Metadata for Archival Collections: Challenges and Opportunities

Margot Note

Margot Note

July 30, 2018

Metadata is one of the significant costs of digitization. Although archival items can be digitized without cataloging, a digital collection cannot be created and delivered without metadata.

Providing sufficient metadata promptly for the abundance of digital resources can create a bottleneck in a workflow. Creating and maintaining metadata about objects—and in particular digital information objects—is time consuming and costly. Metadata creators must provide enough information to be useful but cannot afford to be exhaustive.

The Four Metadata Types

There are four types of metadata: administrative, descriptive, preservation, and technical.

Administrative metadata captures the context necessary to understand information resources. It documents the life cycle of an electronic resource, including data about ordering, acquisition, maintenance, licensing, rights, ownership, and provenance. It is essential that the provenance of a digital image object is recorded from, where possible, the time of its creation through all successive changes in custody of ownership. Users and curators must be provided with a sound basis for confidence that a digital image is what it is purported to be. There should be an audit trail of all changes.

Descriptive metadata attempts to capture the intellectual attributes of the images, enabling users to locate and select suitable assets based on their subjects.

Preservation metadata is the information about an item used to protect it from deterioration or destruction.

Technical metadata assures that the information content of a digital file can be resurrected even if the viewing applications associated with the file have vanished.

Embedded or Linked

Metadata can be embedded in digital images or stored separately. Embedding metadata within the image it describes ensures the metadata will not be lost, obviates problems of linking between data and metadata, and helps ensure that the metadata and image will be updated together. Storing metadata separately can simplify the management of the metadata itself and facilitate search and retrieval. Metadata is usually stored in a database system and linked to the items described.

Useful, Not Exhaustive

The biggest challenge is balancing the ideal scenario of comprehensive description with the more practical scenario of “good enough” description. Factors influencing this equation are the limited resources available for digitization regarding staff, time, and funding.

In my experience, cataloging and indexing can account for nearly a third of the overall costs of projects. These costs present considerable challenges to the economics of traditional library cataloging, which creates metadata records characterized by precision, detail, and professional intervention. This high price is impractical in the context of the growth of networked resources—and less expensive alternatives are needed.
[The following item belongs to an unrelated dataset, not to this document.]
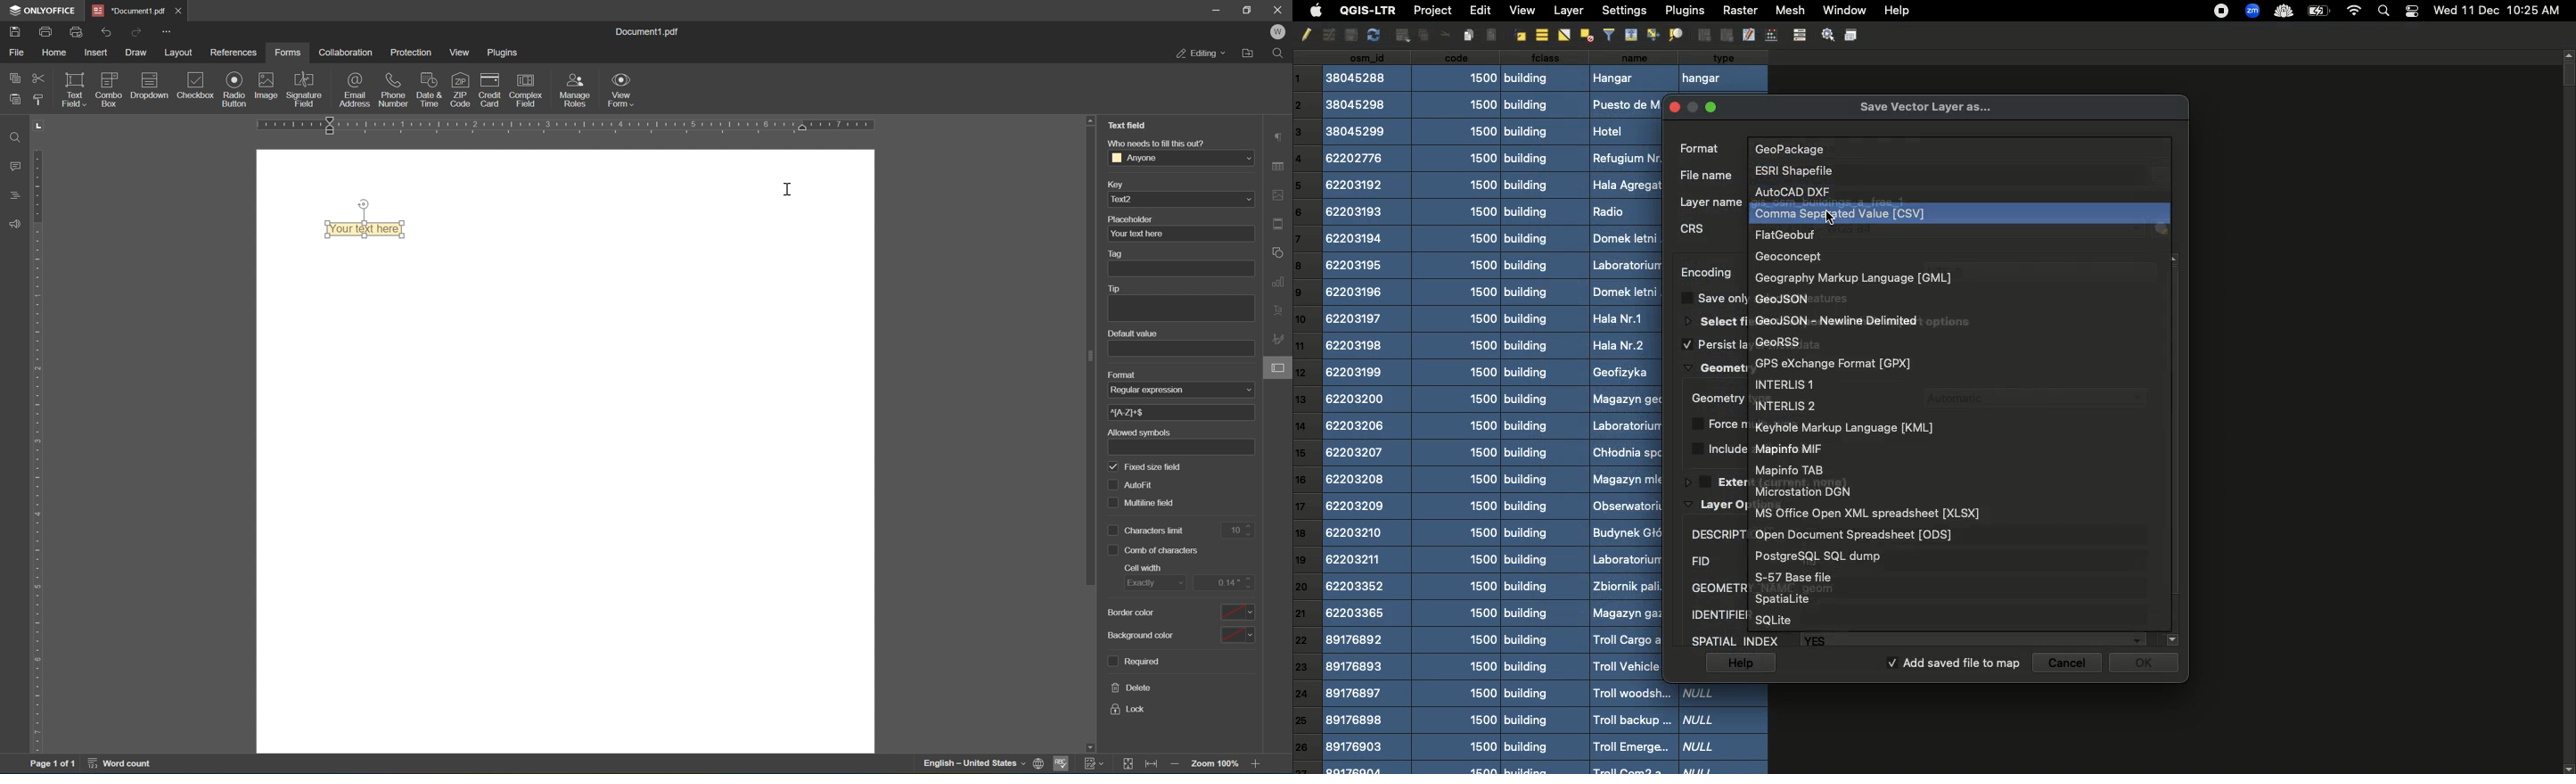  I want to click on cell width, so click(1143, 568).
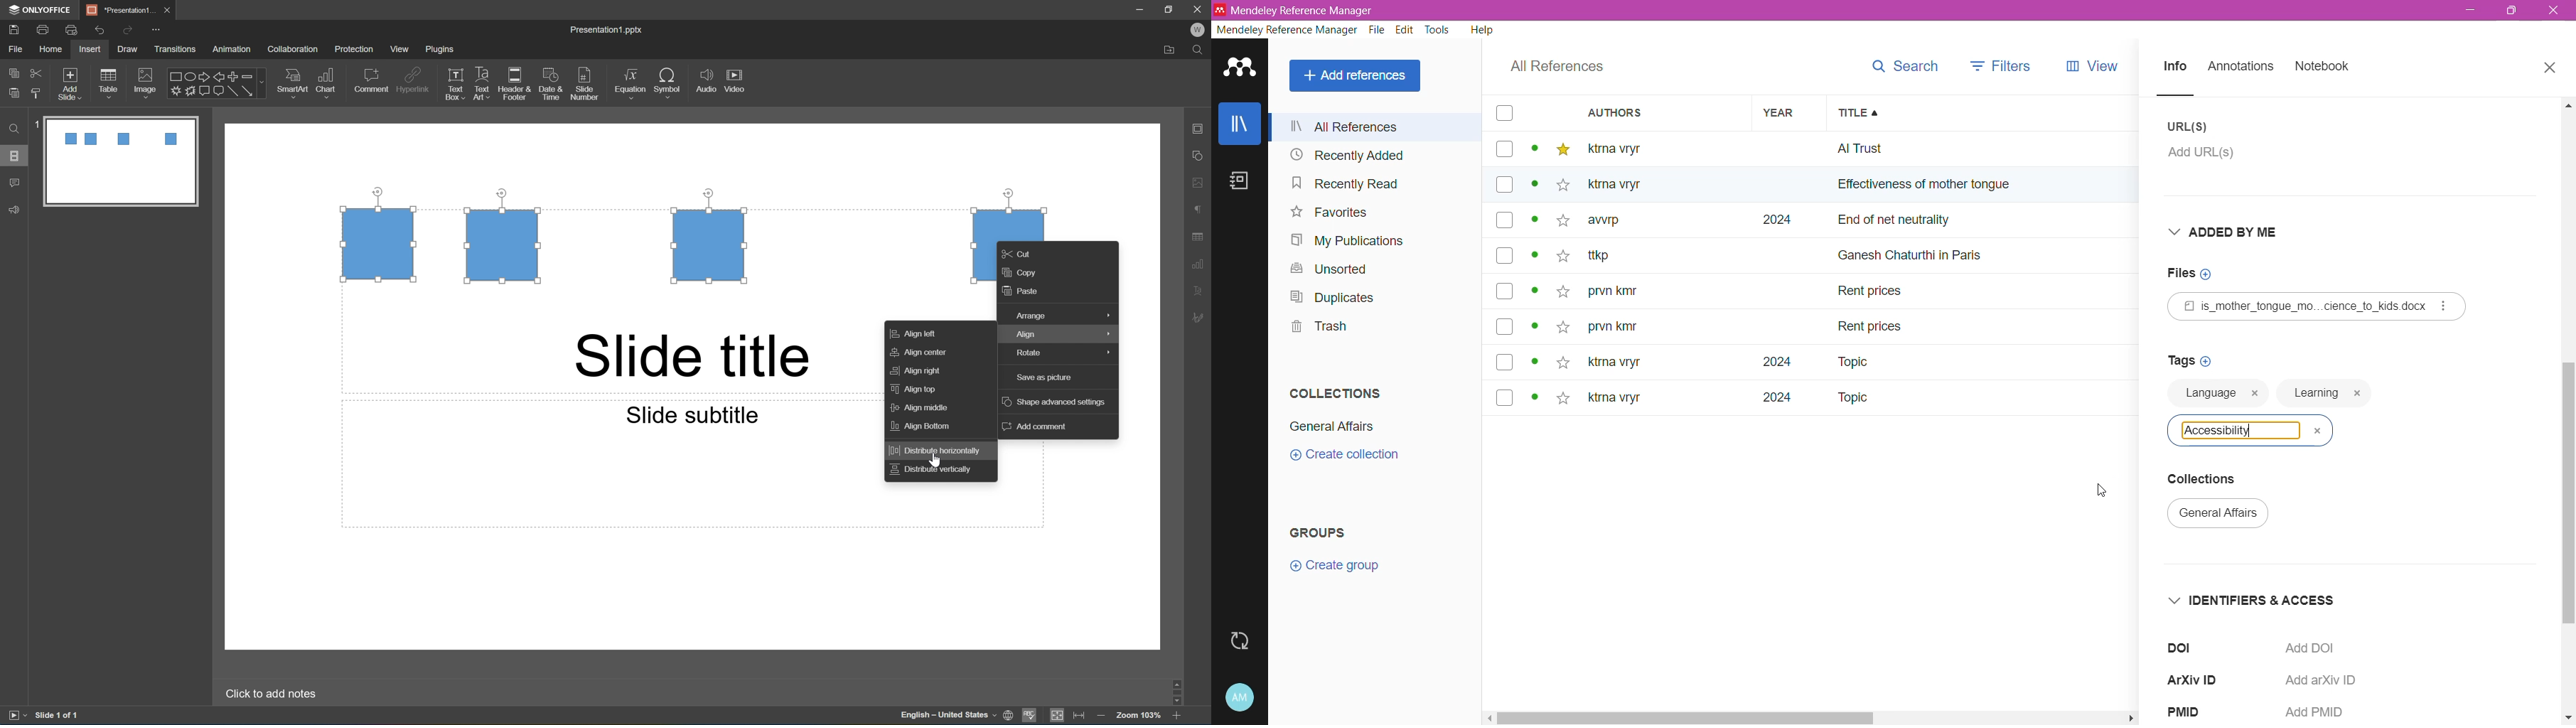  I want to click on General Affairs, so click(1332, 426).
Metadata creation requires both organizational and subject expertise to describe images effectively. Organizational expertise refers to the ability to apply the correct structure, syntax, and use of metadata elements, while subject expertise refers to the ability to generate a meaningful description of the material for users. High-quality metadata utilizing both expertise types is an integral part of effective searching, retrieval, use, and preservation of digital resources.

Promoting Interoperability

Describing images with metadata allows them to be understood by both humans and machines in ways that promote interoperability. Interoperability is the ability of many systems with different hardware and software platforms, levels of granularity, controlled vocabularies, data types, and interfaces to exchange data with minimal loss of content and functionality. Archival assets across the network can be searched more seamlessly using defined metadata schemes and shared transfer protocols.

Metadata Crosswalks

Metadata crosswalks—mappings of the elements, semantics, and syntax from one metadata scheme to another—further facilitate the exchange of metadata. The degree to which the crosswalk is successful at the item level depends on the similarity of the schemes, the granularity of the elements in the target scheme compared to that of the source, and the compatibility of the content rules used to fill the elements of each scheme.

Crosswalks are essential for collections where resources are drawn from a number of sources and are expected to act as a whole, perhaps with a single search engine applied. While crosswalks are critical, they are also labor-intensive to develop and maintain. The mapping of schemes with fewer elements, or less granularity, to those with more details, or more granularity, is problematic. These problems have led to frustration for users who want consistent metadata interoperability across digital imaging products and services. Manufacturers of digital imaging hardware, software, and services spend substantial resources dealing with these problems. Until these complexities are resolved, the problems will continue to cost users and archivists time and resources.

Translating Metadata Across Collections

Due to these issues, archivists and other information professionals are working towards creating better models for crosswalks that unites the crosswalk, the source metadata standard, and the target metadata standard. With each effort, we improve machine-readable encoding and human-readable description, while bringing together all of the information required to access and interpret information. In time, we will become better at describing complex objects for our users.